* [Supplied material]:
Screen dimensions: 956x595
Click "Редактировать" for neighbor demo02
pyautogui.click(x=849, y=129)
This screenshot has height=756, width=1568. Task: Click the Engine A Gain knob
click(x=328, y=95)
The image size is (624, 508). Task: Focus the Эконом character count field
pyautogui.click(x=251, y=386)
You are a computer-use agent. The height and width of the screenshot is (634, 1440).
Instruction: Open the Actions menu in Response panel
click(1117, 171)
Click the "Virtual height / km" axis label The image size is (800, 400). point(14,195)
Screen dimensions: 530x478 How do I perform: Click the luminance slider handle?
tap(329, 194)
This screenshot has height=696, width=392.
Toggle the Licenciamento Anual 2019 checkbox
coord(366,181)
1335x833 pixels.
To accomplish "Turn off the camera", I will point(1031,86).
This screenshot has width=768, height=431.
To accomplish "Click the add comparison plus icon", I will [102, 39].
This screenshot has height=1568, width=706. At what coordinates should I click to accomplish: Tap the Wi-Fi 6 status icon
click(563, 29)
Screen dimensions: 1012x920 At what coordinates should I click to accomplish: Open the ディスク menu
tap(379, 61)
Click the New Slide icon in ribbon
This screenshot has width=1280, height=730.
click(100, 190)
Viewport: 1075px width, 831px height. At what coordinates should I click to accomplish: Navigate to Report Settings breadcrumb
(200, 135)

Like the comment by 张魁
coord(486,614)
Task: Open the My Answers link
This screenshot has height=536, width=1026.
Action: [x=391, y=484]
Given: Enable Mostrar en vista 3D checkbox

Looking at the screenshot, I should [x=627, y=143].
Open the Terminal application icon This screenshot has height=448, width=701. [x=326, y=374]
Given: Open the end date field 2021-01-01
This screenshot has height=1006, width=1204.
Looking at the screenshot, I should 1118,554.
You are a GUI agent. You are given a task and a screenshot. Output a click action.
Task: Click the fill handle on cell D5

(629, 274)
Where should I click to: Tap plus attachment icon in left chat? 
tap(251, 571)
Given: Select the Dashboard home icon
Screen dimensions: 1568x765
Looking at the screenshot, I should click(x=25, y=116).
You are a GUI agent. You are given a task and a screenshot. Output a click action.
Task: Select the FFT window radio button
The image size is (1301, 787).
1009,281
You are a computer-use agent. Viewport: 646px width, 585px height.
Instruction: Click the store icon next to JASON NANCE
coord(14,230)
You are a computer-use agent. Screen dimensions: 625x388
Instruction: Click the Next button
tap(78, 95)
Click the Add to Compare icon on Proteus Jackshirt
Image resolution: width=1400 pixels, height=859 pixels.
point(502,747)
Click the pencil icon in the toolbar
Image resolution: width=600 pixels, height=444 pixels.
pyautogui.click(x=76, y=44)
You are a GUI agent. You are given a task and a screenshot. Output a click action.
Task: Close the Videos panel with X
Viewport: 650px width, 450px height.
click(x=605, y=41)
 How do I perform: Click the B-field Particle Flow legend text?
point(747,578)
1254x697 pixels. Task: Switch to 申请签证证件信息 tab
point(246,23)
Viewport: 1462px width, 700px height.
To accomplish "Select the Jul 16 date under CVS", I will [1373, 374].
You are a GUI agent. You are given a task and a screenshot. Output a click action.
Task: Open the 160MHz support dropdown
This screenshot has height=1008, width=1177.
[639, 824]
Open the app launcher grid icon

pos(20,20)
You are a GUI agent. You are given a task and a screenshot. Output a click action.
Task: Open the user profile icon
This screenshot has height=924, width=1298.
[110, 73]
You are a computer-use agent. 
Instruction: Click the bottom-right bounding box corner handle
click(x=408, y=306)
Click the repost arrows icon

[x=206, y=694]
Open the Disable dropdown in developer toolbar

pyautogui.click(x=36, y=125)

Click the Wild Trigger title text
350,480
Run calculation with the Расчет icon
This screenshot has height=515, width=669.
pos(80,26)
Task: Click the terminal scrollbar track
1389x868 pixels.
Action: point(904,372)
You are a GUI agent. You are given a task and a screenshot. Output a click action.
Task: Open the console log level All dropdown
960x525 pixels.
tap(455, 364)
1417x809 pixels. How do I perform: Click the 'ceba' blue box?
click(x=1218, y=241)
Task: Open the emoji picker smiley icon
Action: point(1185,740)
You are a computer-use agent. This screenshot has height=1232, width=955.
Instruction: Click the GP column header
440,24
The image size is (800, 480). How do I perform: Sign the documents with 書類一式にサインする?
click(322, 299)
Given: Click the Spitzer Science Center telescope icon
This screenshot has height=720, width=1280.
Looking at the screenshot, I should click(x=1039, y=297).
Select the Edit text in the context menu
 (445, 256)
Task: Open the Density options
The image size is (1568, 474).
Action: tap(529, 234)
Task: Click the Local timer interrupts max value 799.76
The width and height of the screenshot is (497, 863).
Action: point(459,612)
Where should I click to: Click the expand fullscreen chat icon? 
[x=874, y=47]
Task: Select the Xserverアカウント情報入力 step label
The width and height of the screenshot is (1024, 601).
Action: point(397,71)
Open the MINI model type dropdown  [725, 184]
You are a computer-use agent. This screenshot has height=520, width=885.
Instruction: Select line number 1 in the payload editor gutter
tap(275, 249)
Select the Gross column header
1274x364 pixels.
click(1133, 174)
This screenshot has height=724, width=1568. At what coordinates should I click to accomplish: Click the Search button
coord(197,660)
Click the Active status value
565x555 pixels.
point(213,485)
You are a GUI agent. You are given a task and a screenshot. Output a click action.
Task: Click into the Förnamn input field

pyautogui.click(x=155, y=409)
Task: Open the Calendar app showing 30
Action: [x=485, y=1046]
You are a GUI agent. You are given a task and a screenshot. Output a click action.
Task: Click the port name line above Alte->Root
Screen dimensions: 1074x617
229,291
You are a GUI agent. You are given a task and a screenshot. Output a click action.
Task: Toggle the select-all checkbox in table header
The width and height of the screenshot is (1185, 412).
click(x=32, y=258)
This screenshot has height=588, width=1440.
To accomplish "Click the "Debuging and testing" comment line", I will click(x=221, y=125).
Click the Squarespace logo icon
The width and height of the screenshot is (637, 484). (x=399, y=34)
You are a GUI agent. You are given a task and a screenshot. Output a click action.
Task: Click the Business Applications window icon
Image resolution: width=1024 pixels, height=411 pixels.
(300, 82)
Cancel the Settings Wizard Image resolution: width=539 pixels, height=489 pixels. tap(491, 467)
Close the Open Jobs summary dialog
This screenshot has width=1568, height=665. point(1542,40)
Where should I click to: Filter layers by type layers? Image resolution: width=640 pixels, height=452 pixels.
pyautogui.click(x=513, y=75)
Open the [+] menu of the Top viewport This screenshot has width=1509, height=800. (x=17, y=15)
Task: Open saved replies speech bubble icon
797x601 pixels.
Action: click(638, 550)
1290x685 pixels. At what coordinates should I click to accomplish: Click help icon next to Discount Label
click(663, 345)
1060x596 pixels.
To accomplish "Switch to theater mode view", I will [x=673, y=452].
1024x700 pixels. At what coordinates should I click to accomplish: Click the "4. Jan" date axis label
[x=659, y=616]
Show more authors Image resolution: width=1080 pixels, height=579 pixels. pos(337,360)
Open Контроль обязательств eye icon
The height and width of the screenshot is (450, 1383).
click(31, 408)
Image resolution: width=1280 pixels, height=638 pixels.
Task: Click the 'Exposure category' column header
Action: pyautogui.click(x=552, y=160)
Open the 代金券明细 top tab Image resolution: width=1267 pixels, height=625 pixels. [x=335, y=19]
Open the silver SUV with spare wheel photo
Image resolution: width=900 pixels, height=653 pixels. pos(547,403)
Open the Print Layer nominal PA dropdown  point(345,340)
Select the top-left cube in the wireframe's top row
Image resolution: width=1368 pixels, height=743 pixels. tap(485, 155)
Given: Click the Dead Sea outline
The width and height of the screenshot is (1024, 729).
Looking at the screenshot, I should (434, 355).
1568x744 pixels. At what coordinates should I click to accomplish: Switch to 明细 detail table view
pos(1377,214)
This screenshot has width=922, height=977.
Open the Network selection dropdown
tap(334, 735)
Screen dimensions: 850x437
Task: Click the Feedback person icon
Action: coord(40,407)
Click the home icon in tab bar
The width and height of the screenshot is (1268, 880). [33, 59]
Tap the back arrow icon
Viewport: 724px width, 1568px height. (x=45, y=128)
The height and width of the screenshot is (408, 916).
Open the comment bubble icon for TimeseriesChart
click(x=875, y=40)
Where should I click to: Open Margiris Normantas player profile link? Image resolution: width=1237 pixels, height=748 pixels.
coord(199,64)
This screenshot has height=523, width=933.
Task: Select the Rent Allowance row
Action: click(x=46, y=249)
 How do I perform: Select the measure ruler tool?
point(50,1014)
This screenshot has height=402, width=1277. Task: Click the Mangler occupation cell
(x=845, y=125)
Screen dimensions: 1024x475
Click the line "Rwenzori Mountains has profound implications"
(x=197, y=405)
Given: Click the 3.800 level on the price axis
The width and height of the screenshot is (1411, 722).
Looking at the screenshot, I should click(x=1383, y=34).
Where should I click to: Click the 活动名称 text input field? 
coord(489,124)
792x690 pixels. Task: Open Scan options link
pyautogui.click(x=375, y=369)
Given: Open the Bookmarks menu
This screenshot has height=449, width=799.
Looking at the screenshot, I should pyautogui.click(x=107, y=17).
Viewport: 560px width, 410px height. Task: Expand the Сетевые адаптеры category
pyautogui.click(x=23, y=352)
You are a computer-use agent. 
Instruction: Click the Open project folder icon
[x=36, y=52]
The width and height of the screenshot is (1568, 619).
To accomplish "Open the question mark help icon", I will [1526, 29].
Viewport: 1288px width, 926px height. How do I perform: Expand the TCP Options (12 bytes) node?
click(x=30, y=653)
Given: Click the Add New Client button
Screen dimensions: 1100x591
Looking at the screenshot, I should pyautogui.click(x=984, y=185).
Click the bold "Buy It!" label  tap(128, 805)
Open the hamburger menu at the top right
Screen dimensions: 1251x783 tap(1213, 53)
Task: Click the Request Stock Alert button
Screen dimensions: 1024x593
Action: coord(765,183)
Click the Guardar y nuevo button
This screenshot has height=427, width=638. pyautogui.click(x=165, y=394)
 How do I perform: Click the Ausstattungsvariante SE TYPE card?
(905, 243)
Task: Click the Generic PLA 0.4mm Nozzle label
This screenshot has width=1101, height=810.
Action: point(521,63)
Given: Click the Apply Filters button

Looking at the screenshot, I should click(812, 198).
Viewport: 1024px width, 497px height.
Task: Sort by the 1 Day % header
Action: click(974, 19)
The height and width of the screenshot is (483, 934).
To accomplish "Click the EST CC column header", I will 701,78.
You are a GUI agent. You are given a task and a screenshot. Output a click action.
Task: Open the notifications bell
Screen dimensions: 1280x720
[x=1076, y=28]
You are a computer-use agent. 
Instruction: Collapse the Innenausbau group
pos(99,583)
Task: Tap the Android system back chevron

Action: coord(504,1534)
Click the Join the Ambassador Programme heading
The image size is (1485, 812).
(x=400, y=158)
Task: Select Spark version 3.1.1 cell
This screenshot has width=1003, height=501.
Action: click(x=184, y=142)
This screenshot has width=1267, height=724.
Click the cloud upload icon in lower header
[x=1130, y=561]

* [Task]:
What you give back should be only the lines of the records above, starting at the line with "Image resolution: width=1024" and ending at the line with "Task: Open saved replies speech bubble icon", restated word for word.

* [The completed task]:
Image resolution: width=1024 pixels, height=411 pixels.
(300, 82)
Cancel the Settings Wizard Image resolution: width=539 pixels, height=489 pixels. tap(491, 467)
Close the Open Jobs summary dialog
This screenshot has width=1568, height=665. point(1542,40)
Where should I click to: Filter layers by type layers? Image resolution: width=640 pixels, height=452 pixels.
pyautogui.click(x=513, y=75)
Open the [+] menu of the Top viewport This screenshot has width=1509, height=800. (x=17, y=15)
Task: Open saved replies speech bubble icon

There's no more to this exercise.